Re: [PATCH RFC 0/6] fs,block: yield devices

Christian Brauner <brauner@xxxxxxxxxx> · Wed, 25 Oct 2023 22:46:29 +0200

On Wed, Oct 25, 2023 at 07:20:57PM +0200, Jan Kara wrote:
> Hello!
> 
> On Tue 24-10-23 16:53:38, Christian Brauner wrote:
> > This is a mechanism that allows the holder of a block device to yield
> > device access before actually closing the block device.
> > 
> > If a someone yields a device then any concurrent opener claiming the
> > device exclusively with the same blk_holder_ops as the current owner can
> > wait for the device to be given up.
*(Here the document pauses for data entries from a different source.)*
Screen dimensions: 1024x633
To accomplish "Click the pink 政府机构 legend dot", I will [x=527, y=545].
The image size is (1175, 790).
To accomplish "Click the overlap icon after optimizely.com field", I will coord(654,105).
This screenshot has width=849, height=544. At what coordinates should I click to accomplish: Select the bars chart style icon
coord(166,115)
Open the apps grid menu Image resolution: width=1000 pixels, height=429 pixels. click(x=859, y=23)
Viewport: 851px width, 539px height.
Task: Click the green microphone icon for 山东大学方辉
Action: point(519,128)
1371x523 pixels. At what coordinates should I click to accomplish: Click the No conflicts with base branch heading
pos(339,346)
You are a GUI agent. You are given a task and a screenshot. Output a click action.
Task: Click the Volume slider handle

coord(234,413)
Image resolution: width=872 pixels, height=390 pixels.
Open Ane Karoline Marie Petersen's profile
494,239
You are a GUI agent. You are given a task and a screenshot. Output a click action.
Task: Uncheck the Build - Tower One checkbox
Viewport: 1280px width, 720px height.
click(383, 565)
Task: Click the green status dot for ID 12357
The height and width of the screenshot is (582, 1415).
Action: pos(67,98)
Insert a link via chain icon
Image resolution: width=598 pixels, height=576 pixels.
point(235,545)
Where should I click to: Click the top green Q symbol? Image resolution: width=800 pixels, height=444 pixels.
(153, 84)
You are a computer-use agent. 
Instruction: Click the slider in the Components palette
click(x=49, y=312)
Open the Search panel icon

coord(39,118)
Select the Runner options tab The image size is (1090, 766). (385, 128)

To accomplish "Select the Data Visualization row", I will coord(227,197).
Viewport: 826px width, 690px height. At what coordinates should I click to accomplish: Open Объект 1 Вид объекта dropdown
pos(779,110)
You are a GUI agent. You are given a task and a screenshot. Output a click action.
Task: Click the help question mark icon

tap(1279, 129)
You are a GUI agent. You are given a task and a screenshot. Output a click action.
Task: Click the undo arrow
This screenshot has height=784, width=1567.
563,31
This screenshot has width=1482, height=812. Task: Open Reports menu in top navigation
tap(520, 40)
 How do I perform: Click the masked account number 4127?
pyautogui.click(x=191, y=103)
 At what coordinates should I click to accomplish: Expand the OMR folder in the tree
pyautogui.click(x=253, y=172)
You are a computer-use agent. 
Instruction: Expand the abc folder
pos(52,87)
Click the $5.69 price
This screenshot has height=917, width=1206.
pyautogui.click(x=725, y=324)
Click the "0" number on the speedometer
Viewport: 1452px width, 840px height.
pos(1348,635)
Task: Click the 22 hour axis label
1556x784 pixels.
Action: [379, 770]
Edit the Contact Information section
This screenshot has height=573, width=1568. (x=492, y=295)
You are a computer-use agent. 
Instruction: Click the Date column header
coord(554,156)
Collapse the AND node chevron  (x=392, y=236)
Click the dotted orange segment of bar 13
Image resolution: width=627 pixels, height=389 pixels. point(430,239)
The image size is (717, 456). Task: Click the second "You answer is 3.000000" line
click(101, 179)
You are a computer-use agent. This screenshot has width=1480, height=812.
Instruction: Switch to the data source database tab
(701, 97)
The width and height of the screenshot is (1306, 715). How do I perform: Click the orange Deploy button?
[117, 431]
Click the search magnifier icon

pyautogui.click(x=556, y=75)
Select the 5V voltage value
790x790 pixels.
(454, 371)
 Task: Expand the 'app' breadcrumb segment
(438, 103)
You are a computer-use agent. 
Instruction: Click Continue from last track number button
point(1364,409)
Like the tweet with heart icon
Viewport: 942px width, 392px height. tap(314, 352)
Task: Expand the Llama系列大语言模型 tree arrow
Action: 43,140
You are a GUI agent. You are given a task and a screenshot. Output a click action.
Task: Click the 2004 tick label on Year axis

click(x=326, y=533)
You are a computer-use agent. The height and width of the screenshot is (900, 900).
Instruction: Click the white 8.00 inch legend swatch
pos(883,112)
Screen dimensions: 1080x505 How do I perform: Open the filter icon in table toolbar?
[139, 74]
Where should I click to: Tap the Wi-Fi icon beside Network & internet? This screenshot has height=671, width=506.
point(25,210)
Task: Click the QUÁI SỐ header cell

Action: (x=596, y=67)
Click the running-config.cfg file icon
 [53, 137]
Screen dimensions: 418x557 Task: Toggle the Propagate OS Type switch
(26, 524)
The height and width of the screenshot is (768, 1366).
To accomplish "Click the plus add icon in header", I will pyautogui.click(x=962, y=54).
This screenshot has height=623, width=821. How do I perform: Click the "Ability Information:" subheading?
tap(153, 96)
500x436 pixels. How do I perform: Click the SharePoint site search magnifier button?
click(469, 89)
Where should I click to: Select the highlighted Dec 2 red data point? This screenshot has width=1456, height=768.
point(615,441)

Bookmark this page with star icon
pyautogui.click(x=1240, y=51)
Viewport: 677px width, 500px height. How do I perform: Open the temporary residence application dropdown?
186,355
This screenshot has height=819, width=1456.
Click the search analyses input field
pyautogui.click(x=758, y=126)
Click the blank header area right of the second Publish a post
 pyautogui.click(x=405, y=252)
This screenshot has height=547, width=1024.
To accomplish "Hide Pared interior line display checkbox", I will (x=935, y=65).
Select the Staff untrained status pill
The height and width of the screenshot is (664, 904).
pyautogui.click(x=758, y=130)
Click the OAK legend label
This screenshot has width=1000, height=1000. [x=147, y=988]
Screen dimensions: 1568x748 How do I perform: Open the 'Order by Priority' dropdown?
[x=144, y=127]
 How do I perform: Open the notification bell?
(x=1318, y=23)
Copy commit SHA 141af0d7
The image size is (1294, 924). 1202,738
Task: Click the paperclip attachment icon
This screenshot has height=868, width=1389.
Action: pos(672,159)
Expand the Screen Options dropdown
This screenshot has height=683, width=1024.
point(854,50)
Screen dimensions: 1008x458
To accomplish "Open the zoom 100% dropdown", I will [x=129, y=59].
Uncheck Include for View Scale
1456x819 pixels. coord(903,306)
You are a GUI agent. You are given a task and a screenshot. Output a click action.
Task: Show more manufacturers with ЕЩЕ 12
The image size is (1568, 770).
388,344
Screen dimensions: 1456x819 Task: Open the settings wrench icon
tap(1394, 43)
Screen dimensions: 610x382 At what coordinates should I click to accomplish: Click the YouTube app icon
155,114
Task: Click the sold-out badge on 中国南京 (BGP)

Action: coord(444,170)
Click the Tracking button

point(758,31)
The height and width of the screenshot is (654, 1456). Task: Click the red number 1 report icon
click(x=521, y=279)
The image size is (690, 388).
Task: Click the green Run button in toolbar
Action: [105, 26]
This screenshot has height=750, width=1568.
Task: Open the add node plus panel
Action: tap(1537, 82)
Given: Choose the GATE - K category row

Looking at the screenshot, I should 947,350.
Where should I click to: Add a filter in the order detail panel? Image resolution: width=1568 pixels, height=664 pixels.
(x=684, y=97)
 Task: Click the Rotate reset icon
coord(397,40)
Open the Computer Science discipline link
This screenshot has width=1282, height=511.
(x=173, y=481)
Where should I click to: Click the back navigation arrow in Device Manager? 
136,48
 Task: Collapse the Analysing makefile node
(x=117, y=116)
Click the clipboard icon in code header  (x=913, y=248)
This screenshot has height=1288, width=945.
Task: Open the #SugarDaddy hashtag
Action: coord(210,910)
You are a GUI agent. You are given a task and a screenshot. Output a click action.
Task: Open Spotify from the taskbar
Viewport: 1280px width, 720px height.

Filesystems by default use
> > fs_holder_ps and so can wait on each other.
> > 
> > This mechanism allows us to simplify superblock handling quite a bit at
> > the expense of requiring filesystems to yield devices. A filesytems must
> > yield devices under s_umount. This allows costly work to be done outside
> > of s_umount.
> > 
> > There's nothing wrong with the way we currently do things but this does
> > allow us to simplify things and kills a whole class of theoretical UAF
> > when walking the superblock list.
> 
> I'm not sure why is it better to create new ->yield callback called under
> sb->s_umount rather than just move blkdev_put() calls back into
> ->put_super? Or at least yielding could be done in ->put_super instead of

The main reason was to not call potentially expensive
blkdev_put()/bdev_release() under s_umount. If we don't care about this
though then this shouldn't be a problem. And yes, then we need to move
blkdev_put()/bdev_release() under s_umount including the main block
device. IOW, we need to ensure that all bdev calls are done under
s_umount before we remove the superblock from the instance list. I think
that should be fine but I wanted to propose an alternative to that as
well: cheap mark-for-release under s_umount and heavy-duty without
s_umount. But I guess it doesn't matter because most filesystems did use
to close devices under s_umount before anyway. Let me know what you
think makes the most sense.